A corneoscleral laceration is an injury involving the cornea and sclera and may occur following blunt, penetrating, or perforating ocular trauma. The injury may be sustained at work, during sports, following a motor vehicle accident, from airbag inflation, or in a brawl. The laceration may be the only injury, or the uvea, the retina, or the vitreous may prolapse through the wound. A corneoscleral laceration is more likely to occur in an eye that has undergone a previous surgery, such as extracapsular cataract surgery.
The exact incidence of corneoscleral laceration in the United States is unknown, but the overall estimated rate of all eye injuries ranges from 8.2-13 per 1000 population. Eye injury rates are highest among individuals in their 20s, males, and whites. [1, 2]
The incidence of corneoscleral laceration worldwide is unknown.

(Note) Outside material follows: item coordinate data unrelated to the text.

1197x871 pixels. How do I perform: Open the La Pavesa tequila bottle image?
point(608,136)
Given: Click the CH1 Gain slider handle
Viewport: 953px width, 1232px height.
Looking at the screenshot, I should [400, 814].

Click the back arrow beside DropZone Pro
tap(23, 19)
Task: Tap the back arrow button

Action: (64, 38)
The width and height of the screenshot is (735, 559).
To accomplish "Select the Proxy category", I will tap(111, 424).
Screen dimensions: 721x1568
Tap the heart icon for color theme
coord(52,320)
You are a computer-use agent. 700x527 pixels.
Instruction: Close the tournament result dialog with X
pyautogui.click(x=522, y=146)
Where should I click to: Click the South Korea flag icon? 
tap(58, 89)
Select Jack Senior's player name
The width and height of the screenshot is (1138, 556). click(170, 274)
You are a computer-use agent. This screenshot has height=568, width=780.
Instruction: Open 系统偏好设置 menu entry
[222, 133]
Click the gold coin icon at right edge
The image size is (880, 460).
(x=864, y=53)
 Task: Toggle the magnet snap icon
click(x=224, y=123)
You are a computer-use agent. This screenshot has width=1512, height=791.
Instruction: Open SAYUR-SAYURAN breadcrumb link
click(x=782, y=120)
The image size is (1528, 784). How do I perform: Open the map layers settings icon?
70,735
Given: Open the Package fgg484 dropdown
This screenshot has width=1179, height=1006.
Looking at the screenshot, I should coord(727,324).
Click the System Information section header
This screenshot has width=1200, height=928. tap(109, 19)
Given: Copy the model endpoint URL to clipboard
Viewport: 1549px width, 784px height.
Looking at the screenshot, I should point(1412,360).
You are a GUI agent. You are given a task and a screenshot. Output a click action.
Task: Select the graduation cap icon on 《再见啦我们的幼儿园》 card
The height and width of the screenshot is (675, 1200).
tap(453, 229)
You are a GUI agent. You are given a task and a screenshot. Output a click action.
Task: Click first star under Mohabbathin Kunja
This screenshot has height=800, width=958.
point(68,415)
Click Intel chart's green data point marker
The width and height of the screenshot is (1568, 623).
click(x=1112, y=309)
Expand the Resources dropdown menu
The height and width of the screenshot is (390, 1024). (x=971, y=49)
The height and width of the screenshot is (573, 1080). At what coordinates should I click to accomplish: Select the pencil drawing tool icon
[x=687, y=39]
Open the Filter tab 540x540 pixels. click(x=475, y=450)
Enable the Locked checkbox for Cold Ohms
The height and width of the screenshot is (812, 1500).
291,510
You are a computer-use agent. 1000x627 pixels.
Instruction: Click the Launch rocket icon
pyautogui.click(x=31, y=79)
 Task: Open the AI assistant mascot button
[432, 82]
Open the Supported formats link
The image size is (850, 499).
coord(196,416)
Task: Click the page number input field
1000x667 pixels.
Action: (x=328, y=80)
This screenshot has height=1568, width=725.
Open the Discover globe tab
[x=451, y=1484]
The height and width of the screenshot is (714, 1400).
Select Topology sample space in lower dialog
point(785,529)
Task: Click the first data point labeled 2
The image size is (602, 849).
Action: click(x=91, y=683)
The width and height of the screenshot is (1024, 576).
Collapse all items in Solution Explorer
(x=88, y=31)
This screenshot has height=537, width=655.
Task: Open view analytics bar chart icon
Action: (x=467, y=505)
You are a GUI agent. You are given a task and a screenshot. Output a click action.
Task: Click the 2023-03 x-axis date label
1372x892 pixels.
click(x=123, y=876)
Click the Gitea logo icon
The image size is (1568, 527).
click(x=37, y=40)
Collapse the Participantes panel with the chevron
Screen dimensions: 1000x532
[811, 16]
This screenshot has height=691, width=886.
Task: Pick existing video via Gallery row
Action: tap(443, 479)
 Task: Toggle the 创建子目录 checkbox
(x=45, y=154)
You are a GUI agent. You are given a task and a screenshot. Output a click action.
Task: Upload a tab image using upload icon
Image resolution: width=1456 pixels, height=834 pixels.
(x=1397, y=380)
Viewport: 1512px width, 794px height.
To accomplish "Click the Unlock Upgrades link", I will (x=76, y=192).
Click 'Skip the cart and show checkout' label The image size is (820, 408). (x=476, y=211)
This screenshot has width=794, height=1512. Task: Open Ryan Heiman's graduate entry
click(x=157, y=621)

Predicting the visual outcome in patients with corneoscleral lacerations is difficult. The outcome is generally poor in patients who have poor visual acuity at presentation, in patients with delayed presentation, and in patients who sustain agricultural-related injuries.
Corneoscleral lacerations are more common in young men than in young women.
Corneoscleral lacerations are most common in young adults. Wound dehiscences after ocular surgery, such as cataract surgery and corneal transplantation, are most common in older patients.